Future Modes of Working
With the coming jobocollapse (okay, bad word) where roughly 50% of the jobs will be taken over by robots, I’ve been wondering, what do we do to adjust? Obviously, we need to rethink the concept of capitalism because with 50% (most likely more) unemployed, you are not going to have customers. As more people become unemployed, companies have to cut, which creates more people being unemployed and thus continues the vicious cycle. It’s not sustainable.
Capitalism has to be rethought where instead of all of the rewards going to shareholders, it expands for the greatest good. Shareholders don’t really contribute anything; they maybe contributing capital but at the same time they are contributing to bad behaviors.
Our value system has to be rethought along with capitalism. Unbridled market competition determining just a few winners and everybody else loses has to go away. Again, our value system has to shift from the primacy of shareholders and greed to what is best for the communities who are sustaining the companies.
I also thought that maybe those who have been kicked out of big corporation should be operating a different market where they trade goods amongst themselves. Maybe even set up their own separate monetary system. It would take time – a long time – but way down the road in the future, I can envision this alternative market thriving more robustly because it will consist of communities supporting each other. They could leave the big corporate chieftains and their elk to live in their own separate world (they probably already do anyway with their gated communities) and battle it out for the shrinking pie of wealth. Because it will shrink as they find there are fewer and fewer customers who can afford their goods. The alternative market will have the potential to produce wonderful and innovative goods because they won’t have to please the shareholders – it just be pleasing their communities and their customers. But that would be way down the road, after much difficulties.
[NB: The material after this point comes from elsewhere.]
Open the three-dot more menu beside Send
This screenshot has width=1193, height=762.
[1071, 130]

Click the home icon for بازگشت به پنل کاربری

Those were some of the ideas I was pondering in my head when I read that there are others pondering the same thing. An article by the Atlantic, written around October 17, ponders the question of A World without Work.
The author of the article has identified three types of working world popping up in places suffering extreme in the economic environment. I love the phrase the author used: “there are, perhaps, fragments of post-work future distributed throughout the present.” The first possibility is what he calls the Consumption Economy where we basically work part-time and we have more time for pursuing leisure activities. There might be a possibility of a universal minimum salary to enable the non-working to survive. The author rightly points out that there are issues with this future. One, American society does not like to have taxes support the non-working, even though the working rich corporations are probably the cause of the unemployment. The other big problem is that humans are designed to be solving or working through problems. From the caveman time we have been working to find food and shelter. We just do it differently today but we have a need to do something productive instead of lying around in bed watching TVs or just lounging around. Most of us just don’t feel good doing that. That kind of activity eats at the core of our self-esteem.
The second kind of future is the communal creativity, kind of like what I was envisioning, except it is with creative doing their creative thing. I was thinking of a more broad type of community. Apparently we have maker communities starting up where creative get together and kind of support each other and produce work.
The third kind of future is the contingency future where we build up a series of contingent or freelance work, a la Uber/TaskRabbit/Elance. The author notes that this kind of economy is very insecure and consists of scrounging and competing for multiple tiny tasks (and probably for small pay). Not everybody succeeds in this world. The job that pays $5 per task means you have to really compete to get a lot of $5 tasks that you can complete quickly enough. I don’t see that as sustainable. That method is probably more of a gateway to enable people to see your work but you have to be really good.
So, read that article, cogitate and despair.